The online magazine for color in science and technology
September 9, 2005 - Source: www.farbimpulse.de
When the color determines the shape: The Bauhaus teachers Johannes Itten and Wassily Kandinsky assigned colors a geometric form and expressive effect. The artists and teachers of the Bauhaus school intensively studied the relationship between color and form in the 1920s. The search for the right color as a means of design and orientation can be found throughout the entire Bauhaus school. The two Bauhaus teachers Johannes Itten and Wassily Kandinsky developed color schemes and color systems with their students that are still valid today. On this basis, they investigated the connection between color and form and assigned certain properties and characters to the colors.
At first, Itten's studies focused on identifying and designing color contrasts and the relationships among colors. The types of contrast he investigated and which are widely known have influenced design, art and architecture to this day. In his book "The Art of Color", the artist also describes the expression and effect of colors, and in his "expressive color theory“, he begins to assign certain characters and abstract, geometric forms to individual colors.
For Itten, the color red represents physical substance. It seems static and heavy. He therefore assigns the static form of the square to the color red. Yellow appears fierce and aggressive, has a weightless character and, according to Itten, stands for the mind and thinking. The triangle matches this character. The color blue, on the other hand, appears round according to Itten. It evokes a feeling of relaxation and movement and stands for the "spirit moving within itself", as he describes it. The circle corresponds to the color blue, as it is a symbol of "constant movement". In his so-called color type theory, Itten later transferred these three color characters to the human character types and the associated explainable color preferences of each person.
However, the painter was not only exploring the form of the three primary colors red, yellow and blue. He also derived corresponding geometric forms for the secondary colors orange, green and violet, which lie in the color circle between them. Thus between the red square and the yellow triangle is the orange trapezium. In the transition from the blue circle to the red square, an ellipse is created representing the color violet and between the yellow triangle and the blue circle a spherical green triangle with rounded corners is formed. If color and form are in agreement in their expression, their effect adds up, according to Itten.
The Expressionist painter Wassily Kandinsky was also interested in the question what character certain colors have and in which forms they have the greatest effect. As in the case of Itten, the three primary colors red, yellow, blue and their assignment to the basic forms of square, triangle, and circle formed the starting point for his color theory. Kandinsky pursued this further and juxtaposed the three basic colors with three-dimensional bodies: The square became a red cube, the triangle a yellow pyramid and the circle corresponds in its spatial consistency to the blue ball.
Kandinsky examined the psychological effect of color with so-called opposing color pairs. He described the effect of yellow as eccentric and prominent, whereas blue behaves concentrically and receding. As a synesthete, Kandinsky not only assigned characters to the colors, he could also hear them. Thus, the color yellow sounds to him in high and penetrant tones, while the opposing color blue sounds deep and dark. In his abstract and colorful paintings, he created a connection between music and colors. They challenge the viewer to find analogies in what can be heard. The painter chose titles such as "Concert" and "Fugue" for his artworks or called his series "Composition and Improvisation". It is assumed that many of these paintings reflect Kandinsky's color sensations when listening to pieces of music.

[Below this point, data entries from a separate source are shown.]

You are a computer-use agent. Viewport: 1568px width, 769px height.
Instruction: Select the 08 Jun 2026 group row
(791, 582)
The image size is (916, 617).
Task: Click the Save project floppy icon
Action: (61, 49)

The mutual support of form and color came from the desire to find valid design principles, which were universally applicable in art and design and were effective means of communication. In the Bauhaus school, theories about the connection between color and form were implemented in numerous graphic and interior designs, for example in the application of graphic orientation systems, poster design, wall design and furniture design.
This is a translation of the original German article: „Rot wirkt quadratisch und blau wirkt rund” from the online magazine FARBIMPULSE.